Goal of the exercise. Can you update the passage from "Whether it’s because" to "Leithauser’s Dylan-with-Laryngitis croak." in the article on The Walkmen, putting "garage-rock" where it says "surf-rock"?

Supplied passage.

══════════════════════════════

Vol. 12 #28: Thursday, June 21, 2007
Calgary's News & Entertainment Weekly
FFWD Weekly
FESTIVAL
by PETER HEMMINGER
Sonic shape-shifters
The Walkmen combat boredom by changing up their sound
>>PREVIEW
THE WALKMEN
Thursday, June 28
Warehouse

Whether it’s because of their willingness to indulge a hodgepodge of influences or in spite of it, few modern bands are as distinctive as The Walkmen. They can channel the aural chaos of the Velvet Underground one minute and kitschy surf-rock nostalgia the next (or even both at once). However, there is no mistaking the reverb-soaked guitars and shambolic drumming for anything but a Walkmen track, even without vocalist Hamilton Leithauser’s Dylan-with-Laryngitis croak.

It’s not that the New York outfit is averse to change – they’ve consistently honed their sound in over seven years and are set to expand their sonic palette again on their as-yet-untitled album due out this fall. It’s just that the members of The Walkmen have been playing together in one form or another since the fifth grade. With that much time together, it’s only natural the band has found its niche.

"You can try to be different," Leithauser says of his band’s songwriting, "because otherwise it gets boring for us to be playing the same thing over and over. But then it always ends up sounding like our band in the end. You’re trying to make it sound different, but I guess we have limits that we set on ourselves." He hesitates before adding, "I don’t know if that’s a good thing or a bad thing."

Despite any self-imposed limits, The Walkmen’s signature sound leaves a lot of breathing room. 2006’s A Hundred Miles Off found the band incorporating mariachi horns and a breezier atmosphere, and their next album is set to add new layers to their typically sparse sound.

"There’s a lot more instrumentation," says Leithauser when asked about the band’s new direction. "On Hundred Miles Off, we just wanted to do us in a room. Just blaze through it, and don’t over-think anything. But now we have really elaborate string and horn sections. It’s taken us a long time to put these songs together, but I think they’re a lot more complex and a lot more interesting."

══════════════════════════════

Data to examine.
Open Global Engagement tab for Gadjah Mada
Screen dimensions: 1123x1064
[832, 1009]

══════════════════════════════

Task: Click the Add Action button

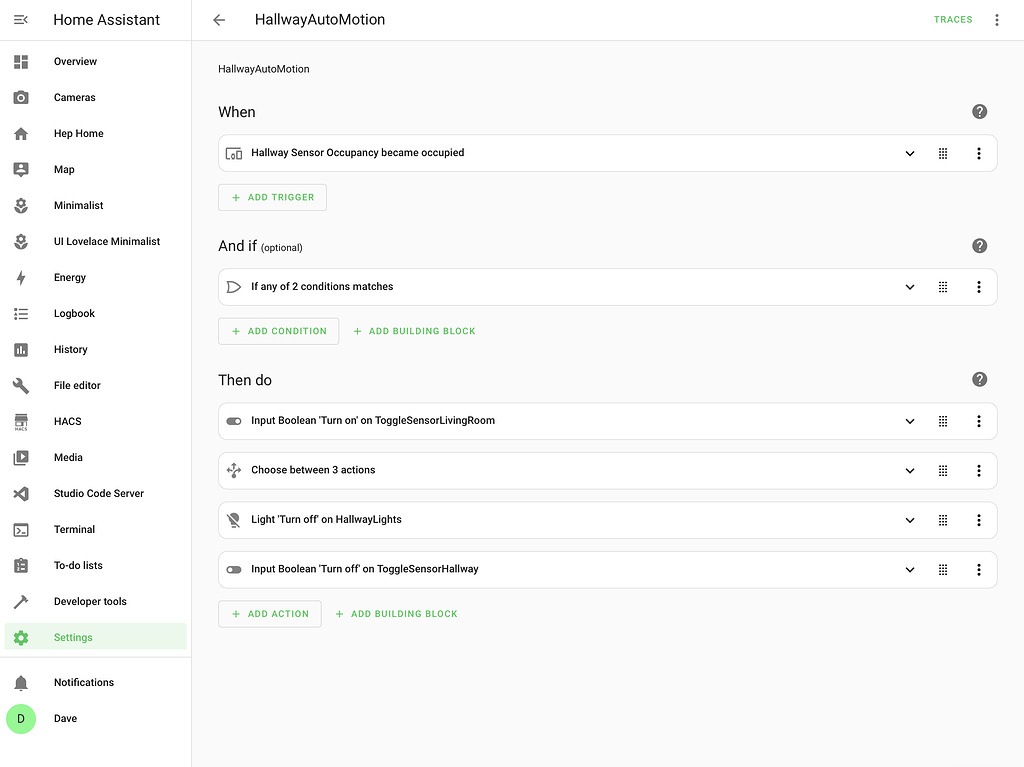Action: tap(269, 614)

══════════════════════════════

Your solution.
Whether it’s because of their willingness to indulge a hodgepodge of influences or in spite of it, few modern bands are as distinctive as The Walkmen. They can channel the aural chaos of the Velvet Underground one minute and kitschy garage-rock nostalgia the next (or even both at once). However, there is no mistaking the reverb-soaked guitars and shambolic drumming for anything but a Walkmen track, even without vocalist Hamilton Leithauser’s Dylan-with-Laryngitis croak.